━━━ Material shown ━━━

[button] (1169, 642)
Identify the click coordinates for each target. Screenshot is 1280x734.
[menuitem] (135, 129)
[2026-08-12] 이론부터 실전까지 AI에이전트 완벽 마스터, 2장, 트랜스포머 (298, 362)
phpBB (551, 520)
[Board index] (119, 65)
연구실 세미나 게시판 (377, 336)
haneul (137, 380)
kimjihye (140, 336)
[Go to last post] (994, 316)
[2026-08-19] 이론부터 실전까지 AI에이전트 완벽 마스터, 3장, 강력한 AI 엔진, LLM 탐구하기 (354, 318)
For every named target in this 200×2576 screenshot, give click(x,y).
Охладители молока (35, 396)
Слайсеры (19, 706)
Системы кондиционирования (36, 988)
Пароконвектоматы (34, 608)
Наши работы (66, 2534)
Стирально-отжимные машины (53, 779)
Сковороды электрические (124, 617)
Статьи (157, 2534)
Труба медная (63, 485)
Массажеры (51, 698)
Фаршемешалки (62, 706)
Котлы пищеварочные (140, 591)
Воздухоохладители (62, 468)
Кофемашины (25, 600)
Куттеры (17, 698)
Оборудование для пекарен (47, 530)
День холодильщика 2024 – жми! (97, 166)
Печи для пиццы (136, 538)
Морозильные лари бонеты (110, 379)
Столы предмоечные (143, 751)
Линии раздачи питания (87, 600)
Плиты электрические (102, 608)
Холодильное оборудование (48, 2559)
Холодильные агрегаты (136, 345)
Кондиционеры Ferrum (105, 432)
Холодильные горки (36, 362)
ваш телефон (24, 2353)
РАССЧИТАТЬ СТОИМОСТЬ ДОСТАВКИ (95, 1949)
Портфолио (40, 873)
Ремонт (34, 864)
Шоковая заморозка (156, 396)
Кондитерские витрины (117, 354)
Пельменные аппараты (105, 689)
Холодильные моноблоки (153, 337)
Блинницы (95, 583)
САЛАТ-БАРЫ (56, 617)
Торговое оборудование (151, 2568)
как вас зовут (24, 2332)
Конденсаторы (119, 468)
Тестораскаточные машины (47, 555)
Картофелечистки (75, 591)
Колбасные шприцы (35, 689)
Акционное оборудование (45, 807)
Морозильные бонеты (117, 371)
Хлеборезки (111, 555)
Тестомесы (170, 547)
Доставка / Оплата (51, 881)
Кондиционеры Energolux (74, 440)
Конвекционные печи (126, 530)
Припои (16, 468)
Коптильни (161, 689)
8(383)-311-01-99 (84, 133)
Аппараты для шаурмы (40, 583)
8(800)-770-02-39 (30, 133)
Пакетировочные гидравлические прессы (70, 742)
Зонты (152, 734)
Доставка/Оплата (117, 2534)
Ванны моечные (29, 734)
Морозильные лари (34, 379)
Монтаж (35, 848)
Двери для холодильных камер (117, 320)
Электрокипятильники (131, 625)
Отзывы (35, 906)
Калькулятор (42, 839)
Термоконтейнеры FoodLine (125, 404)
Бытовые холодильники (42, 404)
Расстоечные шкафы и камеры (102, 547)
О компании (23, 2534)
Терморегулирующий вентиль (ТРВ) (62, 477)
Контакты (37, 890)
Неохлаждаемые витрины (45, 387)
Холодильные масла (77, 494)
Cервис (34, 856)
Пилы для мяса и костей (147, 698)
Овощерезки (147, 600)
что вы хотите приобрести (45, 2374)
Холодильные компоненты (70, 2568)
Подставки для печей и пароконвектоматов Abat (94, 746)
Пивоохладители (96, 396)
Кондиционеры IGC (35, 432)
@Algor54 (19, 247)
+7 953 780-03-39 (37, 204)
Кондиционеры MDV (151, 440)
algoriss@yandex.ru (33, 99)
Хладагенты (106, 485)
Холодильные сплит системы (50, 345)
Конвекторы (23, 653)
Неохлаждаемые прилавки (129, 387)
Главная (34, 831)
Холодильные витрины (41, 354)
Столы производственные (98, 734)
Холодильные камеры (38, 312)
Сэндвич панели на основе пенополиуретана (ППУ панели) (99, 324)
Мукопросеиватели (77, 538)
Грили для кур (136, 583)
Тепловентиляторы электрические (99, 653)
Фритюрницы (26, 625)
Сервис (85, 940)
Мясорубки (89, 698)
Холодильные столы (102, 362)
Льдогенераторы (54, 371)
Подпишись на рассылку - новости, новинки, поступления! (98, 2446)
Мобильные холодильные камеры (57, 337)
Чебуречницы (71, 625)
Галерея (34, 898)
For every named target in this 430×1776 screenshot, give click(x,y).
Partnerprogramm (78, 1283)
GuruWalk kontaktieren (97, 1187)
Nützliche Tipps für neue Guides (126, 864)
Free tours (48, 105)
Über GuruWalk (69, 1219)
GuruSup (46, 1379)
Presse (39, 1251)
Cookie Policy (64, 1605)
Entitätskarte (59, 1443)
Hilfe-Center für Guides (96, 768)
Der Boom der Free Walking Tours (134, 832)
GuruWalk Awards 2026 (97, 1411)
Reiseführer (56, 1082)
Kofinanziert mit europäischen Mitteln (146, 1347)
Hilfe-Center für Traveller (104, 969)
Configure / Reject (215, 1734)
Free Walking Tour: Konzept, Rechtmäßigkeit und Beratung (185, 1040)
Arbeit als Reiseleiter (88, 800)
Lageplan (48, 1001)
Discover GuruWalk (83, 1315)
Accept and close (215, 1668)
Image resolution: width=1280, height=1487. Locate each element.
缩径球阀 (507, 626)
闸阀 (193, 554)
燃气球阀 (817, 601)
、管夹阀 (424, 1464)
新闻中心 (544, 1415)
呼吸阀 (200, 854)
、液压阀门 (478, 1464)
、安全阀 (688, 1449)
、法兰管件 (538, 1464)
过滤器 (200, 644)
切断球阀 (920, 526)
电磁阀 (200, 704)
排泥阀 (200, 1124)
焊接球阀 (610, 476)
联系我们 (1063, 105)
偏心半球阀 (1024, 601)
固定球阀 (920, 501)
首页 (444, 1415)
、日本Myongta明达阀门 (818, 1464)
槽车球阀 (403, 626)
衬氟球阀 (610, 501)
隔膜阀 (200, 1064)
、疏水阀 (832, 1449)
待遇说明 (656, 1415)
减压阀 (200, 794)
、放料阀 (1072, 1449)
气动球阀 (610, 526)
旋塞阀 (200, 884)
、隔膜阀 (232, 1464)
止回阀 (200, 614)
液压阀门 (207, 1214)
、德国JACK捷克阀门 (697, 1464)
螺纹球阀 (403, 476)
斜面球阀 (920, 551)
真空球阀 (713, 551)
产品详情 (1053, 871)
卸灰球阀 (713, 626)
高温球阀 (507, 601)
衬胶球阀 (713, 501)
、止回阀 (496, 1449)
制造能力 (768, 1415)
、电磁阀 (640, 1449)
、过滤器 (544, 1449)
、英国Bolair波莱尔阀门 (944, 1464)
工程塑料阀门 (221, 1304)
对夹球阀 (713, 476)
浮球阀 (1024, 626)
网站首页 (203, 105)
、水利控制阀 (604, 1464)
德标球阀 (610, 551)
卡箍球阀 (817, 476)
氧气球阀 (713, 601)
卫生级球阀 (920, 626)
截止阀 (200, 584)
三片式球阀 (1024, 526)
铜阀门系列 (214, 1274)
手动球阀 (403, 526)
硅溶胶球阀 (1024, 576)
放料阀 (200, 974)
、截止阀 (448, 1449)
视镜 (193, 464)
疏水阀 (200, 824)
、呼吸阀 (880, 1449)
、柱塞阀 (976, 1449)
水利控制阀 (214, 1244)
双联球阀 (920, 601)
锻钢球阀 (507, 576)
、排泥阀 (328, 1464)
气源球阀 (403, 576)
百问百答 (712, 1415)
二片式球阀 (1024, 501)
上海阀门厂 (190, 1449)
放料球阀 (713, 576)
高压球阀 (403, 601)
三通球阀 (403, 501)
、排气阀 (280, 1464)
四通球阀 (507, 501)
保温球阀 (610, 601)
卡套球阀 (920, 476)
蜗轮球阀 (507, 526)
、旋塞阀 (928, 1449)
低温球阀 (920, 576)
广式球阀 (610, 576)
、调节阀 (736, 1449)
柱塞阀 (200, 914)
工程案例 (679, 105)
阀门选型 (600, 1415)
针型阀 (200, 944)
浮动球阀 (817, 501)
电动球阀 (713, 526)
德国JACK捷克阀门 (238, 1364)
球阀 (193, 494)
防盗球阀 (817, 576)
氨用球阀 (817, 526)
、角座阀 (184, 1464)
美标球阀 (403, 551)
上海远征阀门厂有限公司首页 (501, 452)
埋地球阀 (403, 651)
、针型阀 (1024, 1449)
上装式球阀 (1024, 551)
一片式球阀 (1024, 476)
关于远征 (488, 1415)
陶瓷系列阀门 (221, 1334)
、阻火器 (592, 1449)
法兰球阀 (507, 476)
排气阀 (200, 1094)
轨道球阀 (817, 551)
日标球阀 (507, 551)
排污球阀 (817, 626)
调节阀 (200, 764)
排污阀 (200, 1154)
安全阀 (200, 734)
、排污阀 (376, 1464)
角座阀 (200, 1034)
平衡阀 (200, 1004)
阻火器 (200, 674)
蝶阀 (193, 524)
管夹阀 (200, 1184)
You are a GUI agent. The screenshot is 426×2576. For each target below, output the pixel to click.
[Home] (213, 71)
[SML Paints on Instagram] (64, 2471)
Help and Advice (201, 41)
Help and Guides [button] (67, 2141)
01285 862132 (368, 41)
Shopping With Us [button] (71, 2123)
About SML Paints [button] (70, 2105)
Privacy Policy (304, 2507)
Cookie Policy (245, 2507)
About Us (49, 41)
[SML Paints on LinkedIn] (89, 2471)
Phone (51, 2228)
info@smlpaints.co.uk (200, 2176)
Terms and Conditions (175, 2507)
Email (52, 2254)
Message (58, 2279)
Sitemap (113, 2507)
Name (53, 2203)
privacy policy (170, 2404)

━━━

* [Task description]:
Start with the line above that contains "Пельменные аппараты (105, 689)" and end with the line that contains "что вы хотите приобрести (45, 2374)". Write out those lines exactly, and only those.

* [Problem solution]:
Пельменные аппараты (105, 689)
Холодильные моноблоки (153, 337)
Блинницы (95, 583)
САЛАТ-БАРЫ (56, 617)
Торговое оборудование (151, 2568)
как вас зовут (24, 2332)
Конденсаторы (119, 468)
Тестораскаточные машины (47, 555)
Картофелечистки (75, 591)
Колбасные шприцы (35, 689)
Акционное оборудование (45, 807)
Морозильные бонеты (117, 371)
Хлеборезки (111, 555)
Тестомесы (170, 547)
Доставка / Оплата (51, 881)
Кондиционеры Energolux (74, 440)
Конвекционные печи (126, 530)
Припои (16, 468)
Коптильни (161, 689)
8(383)-311-01-99 (84, 133)
Аппараты для шаурмы (40, 583)
8(800)-770-02-39 (30, 133)
Пакетировочные гидравлические прессы (70, 742)
Зонты (152, 734)
Доставка/Оплата (117, 2534)
Ванны моечные (29, 734)
Морозильные лари (34, 379)
Монтаж (35, 848)
Двери для холодильных камер (117, 320)
Электрокипятильники (131, 625)
Отзывы (35, 906)
Калькулятор (42, 839)
Термоконтейнеры FoodLine (125, 404)
Бытовые холодильники (42, 404)
Расстоечные шкафы и камеры (102, 547)
О компании (23, 2534)
Терморегулирующий вентиль (ТРВ) (62, 477)
Контакты (37, 890)
Неохлаждаемые витрины (45, 387)
Холодильные масла (77, 494)
Cервис (34, 856)
Пилы для мяса и костей (147, 698)
Овощерезки (147, 600)
что вы хотите приобрести (45, 2374)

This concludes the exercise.